◆ **Input records**
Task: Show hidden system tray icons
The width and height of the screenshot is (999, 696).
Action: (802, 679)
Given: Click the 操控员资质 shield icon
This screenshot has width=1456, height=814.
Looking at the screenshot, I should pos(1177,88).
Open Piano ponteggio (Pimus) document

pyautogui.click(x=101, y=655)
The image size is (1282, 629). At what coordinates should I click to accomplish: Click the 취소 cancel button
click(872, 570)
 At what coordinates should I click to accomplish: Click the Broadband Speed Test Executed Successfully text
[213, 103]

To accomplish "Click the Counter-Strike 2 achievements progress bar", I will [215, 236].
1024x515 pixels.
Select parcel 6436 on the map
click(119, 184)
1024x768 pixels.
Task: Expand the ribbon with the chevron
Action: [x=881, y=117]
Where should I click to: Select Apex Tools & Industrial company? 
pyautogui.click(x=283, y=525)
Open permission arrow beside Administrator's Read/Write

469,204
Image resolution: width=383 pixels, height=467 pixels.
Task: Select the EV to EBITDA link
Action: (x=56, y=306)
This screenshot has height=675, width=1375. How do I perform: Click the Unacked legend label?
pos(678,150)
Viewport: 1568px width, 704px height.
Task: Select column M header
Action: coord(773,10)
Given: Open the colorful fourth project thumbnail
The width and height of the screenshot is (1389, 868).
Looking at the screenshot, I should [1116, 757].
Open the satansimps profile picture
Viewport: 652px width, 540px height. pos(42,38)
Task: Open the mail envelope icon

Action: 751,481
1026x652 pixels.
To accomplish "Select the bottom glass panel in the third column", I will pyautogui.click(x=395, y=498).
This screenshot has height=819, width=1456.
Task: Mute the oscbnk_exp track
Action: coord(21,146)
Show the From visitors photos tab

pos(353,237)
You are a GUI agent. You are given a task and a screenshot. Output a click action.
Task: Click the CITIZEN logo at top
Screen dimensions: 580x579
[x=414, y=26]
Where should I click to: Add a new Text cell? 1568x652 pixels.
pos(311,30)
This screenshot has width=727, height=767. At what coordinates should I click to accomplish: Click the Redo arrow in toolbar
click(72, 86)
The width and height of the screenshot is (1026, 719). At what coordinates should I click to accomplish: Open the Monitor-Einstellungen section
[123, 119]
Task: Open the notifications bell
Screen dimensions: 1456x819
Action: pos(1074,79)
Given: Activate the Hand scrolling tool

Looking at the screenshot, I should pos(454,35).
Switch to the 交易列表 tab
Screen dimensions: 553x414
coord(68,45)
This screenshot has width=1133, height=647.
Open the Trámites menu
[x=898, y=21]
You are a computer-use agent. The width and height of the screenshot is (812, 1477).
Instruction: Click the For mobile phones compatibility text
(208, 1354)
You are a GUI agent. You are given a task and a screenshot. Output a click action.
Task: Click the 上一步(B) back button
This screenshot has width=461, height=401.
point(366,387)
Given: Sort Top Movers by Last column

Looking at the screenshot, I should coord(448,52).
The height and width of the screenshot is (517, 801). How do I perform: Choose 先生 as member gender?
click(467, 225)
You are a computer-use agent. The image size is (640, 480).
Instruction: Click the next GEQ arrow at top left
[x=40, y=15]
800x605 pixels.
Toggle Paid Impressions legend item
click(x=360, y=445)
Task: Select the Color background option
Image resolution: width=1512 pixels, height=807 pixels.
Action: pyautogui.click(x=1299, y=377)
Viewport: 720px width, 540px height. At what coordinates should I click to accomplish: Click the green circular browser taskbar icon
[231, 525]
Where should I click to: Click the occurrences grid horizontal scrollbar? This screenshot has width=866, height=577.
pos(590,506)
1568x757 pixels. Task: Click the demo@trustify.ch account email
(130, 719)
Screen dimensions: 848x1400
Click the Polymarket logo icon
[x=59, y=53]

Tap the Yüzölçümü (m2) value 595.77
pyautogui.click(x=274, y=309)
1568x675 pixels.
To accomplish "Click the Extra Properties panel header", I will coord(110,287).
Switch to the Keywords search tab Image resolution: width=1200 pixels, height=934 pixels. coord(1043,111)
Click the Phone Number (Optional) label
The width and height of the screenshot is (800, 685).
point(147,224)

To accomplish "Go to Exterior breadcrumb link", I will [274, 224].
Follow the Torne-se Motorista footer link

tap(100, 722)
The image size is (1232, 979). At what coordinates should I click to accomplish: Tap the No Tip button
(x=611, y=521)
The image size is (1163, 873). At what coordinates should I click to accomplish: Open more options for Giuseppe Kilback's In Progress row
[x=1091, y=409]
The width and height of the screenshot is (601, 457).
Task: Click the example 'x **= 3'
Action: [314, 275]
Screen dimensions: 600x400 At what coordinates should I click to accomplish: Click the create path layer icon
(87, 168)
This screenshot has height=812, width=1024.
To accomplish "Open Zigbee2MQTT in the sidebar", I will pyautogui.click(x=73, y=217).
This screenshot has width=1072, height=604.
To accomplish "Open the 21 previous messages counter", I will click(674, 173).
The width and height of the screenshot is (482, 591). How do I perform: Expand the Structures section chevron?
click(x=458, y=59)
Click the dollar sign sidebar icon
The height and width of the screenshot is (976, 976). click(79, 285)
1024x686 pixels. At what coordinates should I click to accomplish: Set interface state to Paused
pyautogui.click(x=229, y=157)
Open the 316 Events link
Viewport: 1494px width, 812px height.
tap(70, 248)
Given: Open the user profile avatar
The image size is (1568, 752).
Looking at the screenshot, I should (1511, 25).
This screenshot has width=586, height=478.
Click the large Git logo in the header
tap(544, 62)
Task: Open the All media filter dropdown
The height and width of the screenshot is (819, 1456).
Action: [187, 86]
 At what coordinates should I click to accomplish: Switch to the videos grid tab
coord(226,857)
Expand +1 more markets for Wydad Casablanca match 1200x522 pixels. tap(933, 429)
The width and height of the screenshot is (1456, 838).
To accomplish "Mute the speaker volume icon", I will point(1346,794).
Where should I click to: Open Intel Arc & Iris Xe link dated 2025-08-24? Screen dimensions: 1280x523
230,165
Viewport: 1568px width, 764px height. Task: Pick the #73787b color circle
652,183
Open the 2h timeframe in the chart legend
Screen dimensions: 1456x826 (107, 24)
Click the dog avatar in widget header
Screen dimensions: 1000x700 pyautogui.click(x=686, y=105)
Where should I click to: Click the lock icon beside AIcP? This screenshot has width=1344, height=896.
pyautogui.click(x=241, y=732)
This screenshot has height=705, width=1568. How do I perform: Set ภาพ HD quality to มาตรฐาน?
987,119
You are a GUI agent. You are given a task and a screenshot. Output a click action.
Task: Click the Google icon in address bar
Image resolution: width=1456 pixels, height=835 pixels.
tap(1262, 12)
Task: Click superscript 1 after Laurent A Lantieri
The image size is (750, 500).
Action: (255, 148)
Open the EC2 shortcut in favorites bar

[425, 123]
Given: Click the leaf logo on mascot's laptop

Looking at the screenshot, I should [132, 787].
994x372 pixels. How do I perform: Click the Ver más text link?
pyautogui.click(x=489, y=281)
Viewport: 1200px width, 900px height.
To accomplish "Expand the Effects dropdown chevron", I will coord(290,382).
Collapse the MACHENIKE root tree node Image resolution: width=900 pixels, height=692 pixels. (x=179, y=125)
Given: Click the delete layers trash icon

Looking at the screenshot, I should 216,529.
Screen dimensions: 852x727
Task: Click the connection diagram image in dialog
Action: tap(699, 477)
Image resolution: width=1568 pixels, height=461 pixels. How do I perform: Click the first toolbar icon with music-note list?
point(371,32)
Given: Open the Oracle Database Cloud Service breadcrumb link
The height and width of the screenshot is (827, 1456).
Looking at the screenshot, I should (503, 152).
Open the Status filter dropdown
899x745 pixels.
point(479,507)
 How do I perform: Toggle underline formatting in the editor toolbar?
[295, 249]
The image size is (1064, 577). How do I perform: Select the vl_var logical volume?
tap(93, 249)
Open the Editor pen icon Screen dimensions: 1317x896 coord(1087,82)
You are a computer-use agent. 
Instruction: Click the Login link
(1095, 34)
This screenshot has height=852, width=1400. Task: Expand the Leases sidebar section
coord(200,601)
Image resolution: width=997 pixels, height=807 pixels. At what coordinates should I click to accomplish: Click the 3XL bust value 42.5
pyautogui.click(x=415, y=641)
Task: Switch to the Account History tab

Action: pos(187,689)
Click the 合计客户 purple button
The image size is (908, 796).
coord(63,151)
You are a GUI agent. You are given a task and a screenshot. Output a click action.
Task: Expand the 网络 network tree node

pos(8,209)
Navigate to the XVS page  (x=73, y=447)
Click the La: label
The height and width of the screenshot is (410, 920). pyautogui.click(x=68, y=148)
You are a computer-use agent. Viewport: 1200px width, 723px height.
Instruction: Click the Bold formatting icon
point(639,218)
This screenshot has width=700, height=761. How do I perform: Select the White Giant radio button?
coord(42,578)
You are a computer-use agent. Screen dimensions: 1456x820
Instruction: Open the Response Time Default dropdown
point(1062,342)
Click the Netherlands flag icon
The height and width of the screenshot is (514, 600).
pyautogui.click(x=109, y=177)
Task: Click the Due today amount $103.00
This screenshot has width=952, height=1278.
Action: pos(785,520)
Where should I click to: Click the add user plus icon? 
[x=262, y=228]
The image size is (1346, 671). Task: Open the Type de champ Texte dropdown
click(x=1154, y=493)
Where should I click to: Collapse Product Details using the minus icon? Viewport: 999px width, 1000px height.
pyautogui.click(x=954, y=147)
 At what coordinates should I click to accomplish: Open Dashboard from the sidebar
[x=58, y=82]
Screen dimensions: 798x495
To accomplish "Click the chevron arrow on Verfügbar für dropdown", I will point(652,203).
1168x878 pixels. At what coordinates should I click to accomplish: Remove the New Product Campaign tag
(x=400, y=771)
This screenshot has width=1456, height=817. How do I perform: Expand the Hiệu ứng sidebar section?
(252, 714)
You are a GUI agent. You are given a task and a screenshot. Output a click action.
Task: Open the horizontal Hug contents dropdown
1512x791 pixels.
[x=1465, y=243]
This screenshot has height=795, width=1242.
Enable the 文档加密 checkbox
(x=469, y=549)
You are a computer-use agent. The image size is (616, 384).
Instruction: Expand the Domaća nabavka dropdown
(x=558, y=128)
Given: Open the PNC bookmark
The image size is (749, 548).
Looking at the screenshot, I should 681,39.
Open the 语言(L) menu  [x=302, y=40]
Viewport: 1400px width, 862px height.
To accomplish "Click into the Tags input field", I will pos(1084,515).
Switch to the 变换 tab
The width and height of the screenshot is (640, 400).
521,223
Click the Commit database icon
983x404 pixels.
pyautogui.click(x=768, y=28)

◆ **What you have to do**
Please turn the records between the line holding "Open the Status filter dropdown" and the line holding "tap(93, 249)", inclusive, into a Markdown table with the columns Row and Entry, leaving out any blank lines.

◆ **Solution below**
| Row | Entry |
|---|---|
| 1 | Open the Status filter dropdown |
| 2 | 899x745 pixels. |
| 3 | point(479,507) |
| 4 |  How do I perform: Toggle underline formatting in the editor toolbar? |
| 5 | [295, 249] |
| 6 | The image size is (1064, 577). How do I perform: Select the vl_var logical volume? |
| 7 | tap(93, 249) |